Democratic Party officials in Iowa are manually verifying the results of the Iowa Caucus because of an alleged coding issue with an app that was meant to streamline the reporting process. WGBH Morning Edition host Joe Mathieu spoke with Iowa Public Radio political reporter and co-host Kate Payne to learn more about what happened. The transcript below has been edited for clarity.

Joe Mathieu: Have you slept yet? Should I assume not?

Kate Payne: I did get a couple hours in last night.

Mathieu: Congratulations on that. I say you're the most important reporter, Kate, because you were the first to break the story about this cell phone app that was used in the distribution of results. The reporting of results that apparently malfunction. What's the latest do you know about?

Payne: Yes, that was a story I worked on with Miles Parks of NPR. So it's a new app that the Iowa Democratic Party used for this cycle. They also used an app in 2016. But this year, there was a new developer. And so this was an app that was downloaded to precinct leaders' smartphones. The idea was for them to submit those results through their phone, and the hope was that the party would be able to get out results more quickly. We're seeing that's not the case.

Along with my colleague Miles Parks, we asked questions to the state party leadership a month ago about what vetting had been done — if law enforcement, federal officials [and] cybersecurity officials had been involved in this process. The state party said that they were doing this vetting, but they had been very close lipped about details — even about who developed the app — of fundamental basics about the construction of it out of cybersecurity concerns, the party said. Now after tonight, we are seeing these issues where a local precinct leaders across the state had difficulties in transmitting those results. And now we still don't have those numbers.

Mathieu: Well, these are some of the same questions we're asking this morning, Kate. WGBH contributor Juliette Kayyem, who used to work for the Department of Homeland Security, is asking, "Did Iowa pilot the app in the field? Did they do it with scale? Was there a stress test?" Or don't you know the answer to that?

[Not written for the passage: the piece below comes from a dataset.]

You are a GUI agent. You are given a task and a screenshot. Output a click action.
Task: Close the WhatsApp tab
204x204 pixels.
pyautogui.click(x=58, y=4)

Payne: At this point, we don't know the answer to that. Those were some of the things we were trying to get answered before caucus night. And again, the state party declined repeatedly to give specific details about the vetting that had been done. They said vetting was done and that it was in consultation with cybersecurity experts. They gave no detail on what that process was.

I will say, also, the app was made available to these local precinct leaders only within the past couple of weeks leading into caucus night. I had heard issues from some precinct leaders just in not being familiar with the process and needing more guidance — even on caucus day — in just how to operate the app. So it seems that there were a number of issues with familiarity. Other precinct leaders got error messages, as well, in trying to use the app.

Mathieu: Sounds like it was not ready for prime time. Do you have any sense of when we might start hearing numbers from the Democratic Party?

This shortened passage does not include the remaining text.